The Vampire Chronicles Collection - Anne Rice [508]
Well, he would not hurt them, these tender children! No, he wanted only to know them, to embrace them. After all, we are of the same family, blood drinkers, you and I!
But as he drew nearer, as he sent out his silent yet exuberant greeting, they turned and looked at him with undisguised terror. They fled. Through a dark tangle of hillside lanes they descended, away from the lights of the Plaka, and nothing he could say or do would make them stop.
He stood rigid and silent, feeling a sharp pain he had not known before. Then a curious and terrible thing happened. He went after them till he had them in sight again. He became angry, really angry. Damn you. Punish you that you hurt me! And lo and behold he felt a sudden sensation in his forehead, a cold spasm just behind the bone. Out of him, a power seemed to leap as if it were an invisible tongue. Instantly it penetrated the hindmost of the fleeing trio, the female, and her body burst into flame.

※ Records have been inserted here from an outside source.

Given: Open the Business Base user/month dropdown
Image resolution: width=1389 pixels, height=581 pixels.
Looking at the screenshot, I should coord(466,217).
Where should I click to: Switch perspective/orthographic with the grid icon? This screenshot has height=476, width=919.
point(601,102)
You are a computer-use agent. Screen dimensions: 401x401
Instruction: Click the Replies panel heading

Stupefied he watched this. Yet he realized what had happened. He had penetrated her with some sharply directed force. It had kindled the powerful combustible blood that he and she had in common, and at once the fire had shot through the circuit of her veins. Invading the marrow of her bones, it had caused her body to explode. In seconds, she was no more.
Ye gods! He had done this! In grief and terror, he stood staring down at her empty clothes, unburnt, yet blackened and stained with grease. Only a little of her hair was left on the stones, and this burnt away to wisps of smoke as he watched.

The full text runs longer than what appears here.